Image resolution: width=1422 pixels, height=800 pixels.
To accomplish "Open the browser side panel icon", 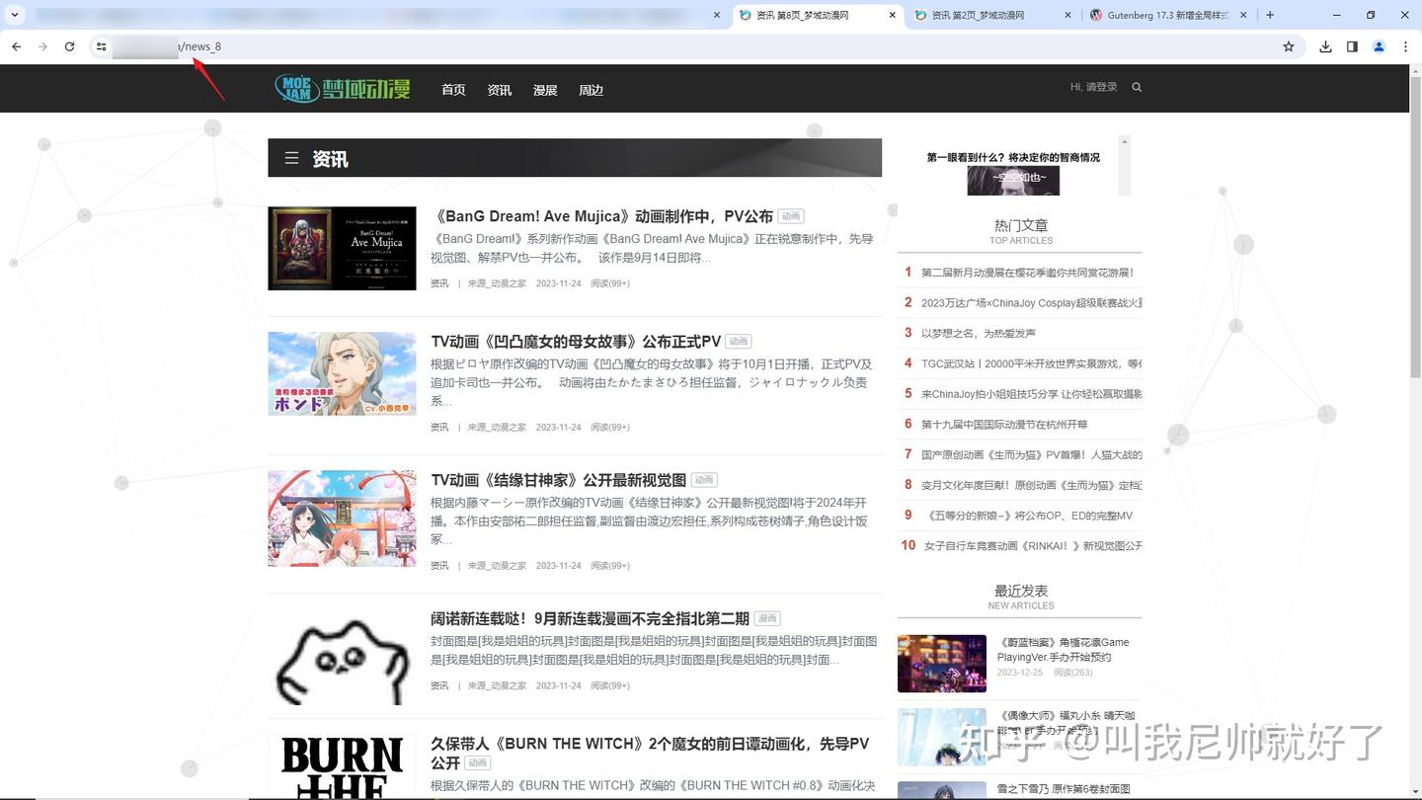I will pyautogui.click(x=1351, y=46).
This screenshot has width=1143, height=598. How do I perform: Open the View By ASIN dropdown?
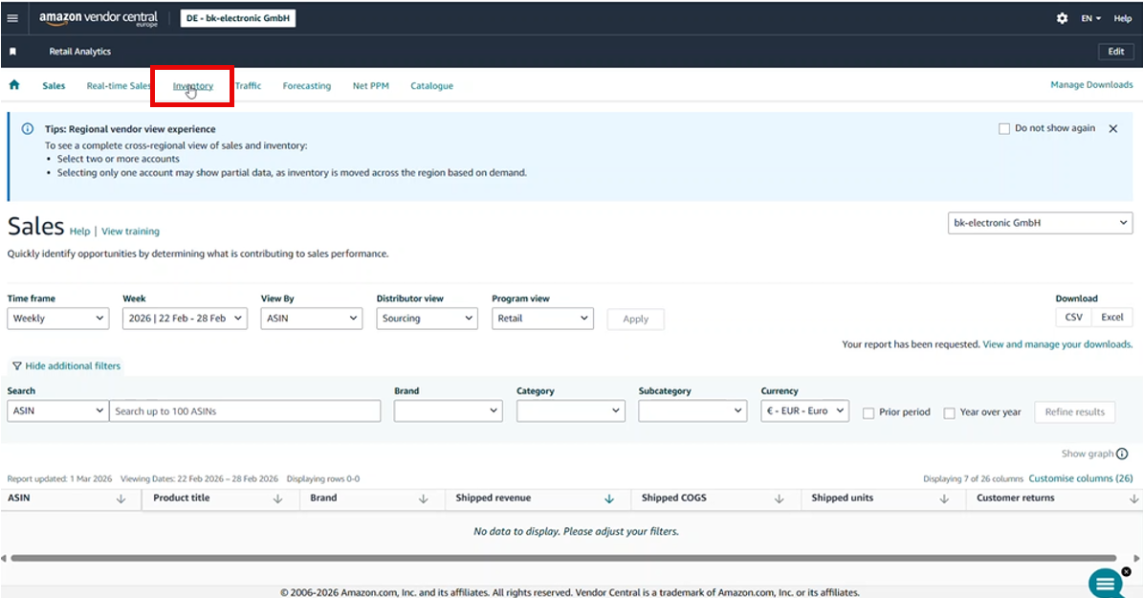point(312,319)
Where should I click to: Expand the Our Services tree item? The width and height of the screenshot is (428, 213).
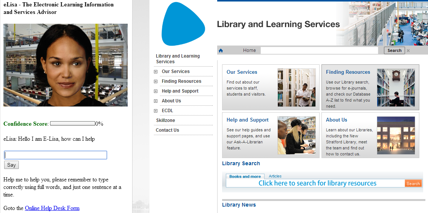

· · ·

- [Exercise goal] For this exercise, the lines from the one containing "This screenshot has" through the last line of the entries above are to be output exactly, both included, and pictures are skipped.

- [Output for this task]
This screenshot has width=1143, height=598. How do I perform: Open the View By ASIN dropdown?
point(312,319)
Where should I click to: Expand the Our Services tree item? The width and height of the screenshot is (428, 213).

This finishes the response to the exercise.